Hemophilia A in Afghanistan, the first report

Hemophilia A is the most severe congenital bleeding disorder with estimated incidence of 1 per 5000 live male birth. Afghanistan located within south Asia and central Asia have a considerable number of patients with bleeding disorders that is accompanied by low government resources and limited diagnostic facilities. This study aimed to evaluate different aspects of hemophilia A in Afghanistan for the first time. This study was conducted on 167 patients with hemophilia A who were referred to hemophilia center of Kabul city. The diagnosis of the disease was performed based on standard questionnaire, evaluation of clinical manifestations and family history as well as laboratory assays. Diagnose of hemophilia A was confirmed by coagulation factor VIII (C: FVIII) assay. The mean age and mean age at diagnosis were 13.7 +/- 2.4 and 1.4 +/- 0.7 years, respectively. The mean FVIII level was 0.7 IU/dl. The most common clinical manifestation was hemarthrosis, which was detected in 80% of patients.
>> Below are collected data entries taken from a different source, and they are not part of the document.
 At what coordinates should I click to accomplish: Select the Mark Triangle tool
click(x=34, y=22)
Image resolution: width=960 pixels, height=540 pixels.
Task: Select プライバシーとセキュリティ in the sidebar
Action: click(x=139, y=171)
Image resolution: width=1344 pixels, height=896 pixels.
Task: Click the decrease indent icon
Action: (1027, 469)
According to geographical distribution, 42% of patients are residents of Kabul Province. About 41% of patients were Tajik, whereas 37% were Pashtun. In Afghanistan, as a country with low number of diagnosed patients with hemophilia A because of limited diagnostic and treatment facilities, high amount of investments are required in order to improve the quality and quantity of hemophilic patients.